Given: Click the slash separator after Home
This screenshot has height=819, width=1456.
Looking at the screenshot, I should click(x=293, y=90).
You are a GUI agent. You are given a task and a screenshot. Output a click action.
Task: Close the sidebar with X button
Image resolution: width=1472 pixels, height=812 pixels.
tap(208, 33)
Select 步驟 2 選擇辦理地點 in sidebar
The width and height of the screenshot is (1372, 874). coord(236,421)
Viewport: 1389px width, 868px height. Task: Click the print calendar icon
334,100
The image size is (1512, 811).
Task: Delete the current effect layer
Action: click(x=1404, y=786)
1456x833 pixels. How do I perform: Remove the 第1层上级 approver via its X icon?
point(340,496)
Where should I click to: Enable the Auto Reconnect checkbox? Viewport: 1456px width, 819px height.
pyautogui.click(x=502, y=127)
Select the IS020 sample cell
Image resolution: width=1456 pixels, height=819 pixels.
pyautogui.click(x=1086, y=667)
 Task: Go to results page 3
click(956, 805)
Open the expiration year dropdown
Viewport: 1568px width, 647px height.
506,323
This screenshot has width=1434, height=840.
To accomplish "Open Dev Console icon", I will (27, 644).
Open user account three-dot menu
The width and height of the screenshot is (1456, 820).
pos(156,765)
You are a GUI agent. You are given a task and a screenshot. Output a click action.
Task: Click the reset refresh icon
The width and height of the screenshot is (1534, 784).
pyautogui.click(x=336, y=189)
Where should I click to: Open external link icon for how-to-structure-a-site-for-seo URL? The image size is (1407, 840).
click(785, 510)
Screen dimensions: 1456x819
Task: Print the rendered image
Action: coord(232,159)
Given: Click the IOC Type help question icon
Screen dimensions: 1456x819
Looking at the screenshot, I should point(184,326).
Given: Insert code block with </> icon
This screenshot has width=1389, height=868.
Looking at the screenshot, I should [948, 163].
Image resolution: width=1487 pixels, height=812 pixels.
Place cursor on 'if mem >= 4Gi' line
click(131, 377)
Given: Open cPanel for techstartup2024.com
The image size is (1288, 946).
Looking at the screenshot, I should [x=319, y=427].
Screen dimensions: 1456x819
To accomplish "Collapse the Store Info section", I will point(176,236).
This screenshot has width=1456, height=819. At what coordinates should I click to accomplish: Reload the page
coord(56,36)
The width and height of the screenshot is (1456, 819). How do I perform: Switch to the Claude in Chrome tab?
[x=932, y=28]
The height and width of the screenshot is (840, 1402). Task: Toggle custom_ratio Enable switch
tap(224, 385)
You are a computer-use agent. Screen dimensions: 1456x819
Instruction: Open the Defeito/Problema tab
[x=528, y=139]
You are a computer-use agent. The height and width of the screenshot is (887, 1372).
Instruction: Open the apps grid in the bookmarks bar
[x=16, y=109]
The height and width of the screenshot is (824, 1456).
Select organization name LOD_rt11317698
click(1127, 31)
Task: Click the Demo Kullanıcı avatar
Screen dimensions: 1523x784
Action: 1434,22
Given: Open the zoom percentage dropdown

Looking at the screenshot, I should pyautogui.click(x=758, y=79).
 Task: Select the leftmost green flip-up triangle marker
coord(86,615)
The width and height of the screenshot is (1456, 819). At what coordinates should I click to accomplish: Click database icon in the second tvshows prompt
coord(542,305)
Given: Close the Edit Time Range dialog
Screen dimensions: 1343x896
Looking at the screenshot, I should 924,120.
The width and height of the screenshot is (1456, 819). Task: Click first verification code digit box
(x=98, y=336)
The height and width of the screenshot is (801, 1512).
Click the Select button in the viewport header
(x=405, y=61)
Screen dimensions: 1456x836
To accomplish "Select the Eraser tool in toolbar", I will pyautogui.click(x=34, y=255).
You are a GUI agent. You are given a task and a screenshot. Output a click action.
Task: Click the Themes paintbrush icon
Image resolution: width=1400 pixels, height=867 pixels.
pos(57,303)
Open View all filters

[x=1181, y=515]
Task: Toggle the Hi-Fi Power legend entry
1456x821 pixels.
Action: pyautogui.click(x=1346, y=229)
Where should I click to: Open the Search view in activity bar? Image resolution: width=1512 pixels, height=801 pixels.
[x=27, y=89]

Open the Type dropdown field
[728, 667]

--*--

## What you are asked to do
Once more, set down the full listing, verbatim.

## Your solution
Given: Click the slash separator after Home
This screenshot has height=819, width=1456.
Looking at the screenshot, I should click(x=293, y=90).
You are a GUI agent. You are given a task and a screenshot. Output a click action.
Task: Close the sidebar with X button
Image resolution: width=1472 pixels, height=812 pixels.
tap(208, 33)
Select 步驟 2 選擇辦理地點 in sidebar
The width and height of the screenshot is (1372, 874). coord(236,421)
Viewport: 1389px width, 868px height. Task: Click the print calendar icon
334,100
The image size is (1512, 811).
Task: Delete the current effect layer
Action: click(x=1404, y=786)
1456x833 pixels. How do I perform: Remove the 第1层上级 approver via its X icon?
point(340,496)
Where should I click to: Enable the Auto Reconnect checkbox? Viewport: 1456px width, 819px height.
pyautogui.click(x=502, y=127)
Select the IS020 sample cell
Image resolution: width=1456 pixels, height=819 pixels.
pyautogui.click(x=1086, y=667)
 Task: Go to results page 3
click(956, 805)
Open the expiration year dropdown
Viewport: 1568px width, 647px height.
506,323
This screenshot has width=1434, height=840.
To accomplish "Open Dev Console icon", I will (27, 644).
Open user account three-dot menu
The width and height of the screenshot is (1456, 820).
pos(156,765)
You are a GUI agent. You are given a task and a screenshot. Output a click action.
Task: Click the reset refresh icon
The width and height of the screenshot is (1534, 784).
pyautogui.click(x=336, y=189)
Where should I click to: Open external link icon for how-to-structure-a-site-for-seo URL? The image size is (1407, 840).
click(785, 510)
Screen dimensions: 1456x819
Task: Print the rendered image
Action: coord(232,159)
Given: Click the IOC Type help question icon
Screen dimensions: 1456x819
Looking at the screenshot, I should point(184,326).
Given: Insert code block with </> icon
This screenshot has width=1389, height=868.
Looking at the screenshot, I should [948, 163].
Image resolution: width=1487 pixels, height=812 pixels.
Place cursor on 'if mem >= 4Gi' line
click(131, 377)
Given: Open cPanel for techstartup2024.com
The image size is (1288, 946).
Looking at the screenshot, I should [x=319, y=427].
Screen dimensions: 1456x819
To accomplish "Collapse the Store Info section", I will point(176,236).
This screenshot has width=1456, height=819. At what coordinates should I click to accomplish: Reload the page
coord(56,36)
The width and height of the screenshot is (1456, 819). How do I perform: Switch to the Claude in Chrome tab?
[x=932, y=28]
The height and width of the screenshot is (840, 1402). Task: Toggle custom_ratio Enable switch
tap(224, 385)
You are a computer-use agent. Screen dimensions: 1456x819
Instruction: Open the Defeito/Problema tab
[x=528, y=139]
You are a computer-use agent. The height and width of the screenshot is (887, 1372).
Instruction: Open the apps grid in the bookmarks bar
[x=16, y=109]
The height and width of the screenshot is (824, 1456).
Select organization name LOD_rt11317698
click(1127, 31)
Task: Click the Demo Kullanıcı avatar
Screen dimensions: 1523x784
Action: 1434,22
Given: Open the zoom percentage dropdown

Looking at the screenshot, I should pyautogui.click(x=758, y=79).
 Task: Select the leftmost green flip-up triangle marker
coord(86,615)
The width and height of the screenshot is (1456, 819). At what coordinates should I click to accomplish: Click database icon in the second tvshows prompt
coord(542,305)
Given: Close the Edit Time Range dialog
Screen dimensions: 1343x896
Looking at the screenshot, I should 924,120.
The width and height of the screenshot is (1456, 819). Task: Click first verification code digit box
(x=98, y=336)
The height and width of the screenshot is (801, 1512).
Click the Select button in the viewport header
(x=405, y=61)
Screen dimensions: 1456x836
To accomplish "Select the Eraser tool in toolbar", I will pyautogui.click(x=34, y=255).
You are a GUI agent. You are given a task and a screenshot. Output a click action.
Task: Click the Themes paintbrush icon
Image resolution: width=1400 pixels, height=867 pixels.
pos(57,303)
Open View all filters

[x=1181, y=515]
Task: Toggle the Hi-Fi Power legend entry
1456x821 pixels.
Action: pyautogui.click(x=1346, y=229)
Where should I click to: Open the Search view in activity bar? Image resolution: width=1512 pixels, height=801 pixels.
[x=27, y=89]

Open the Type dropdown field
[728, 667]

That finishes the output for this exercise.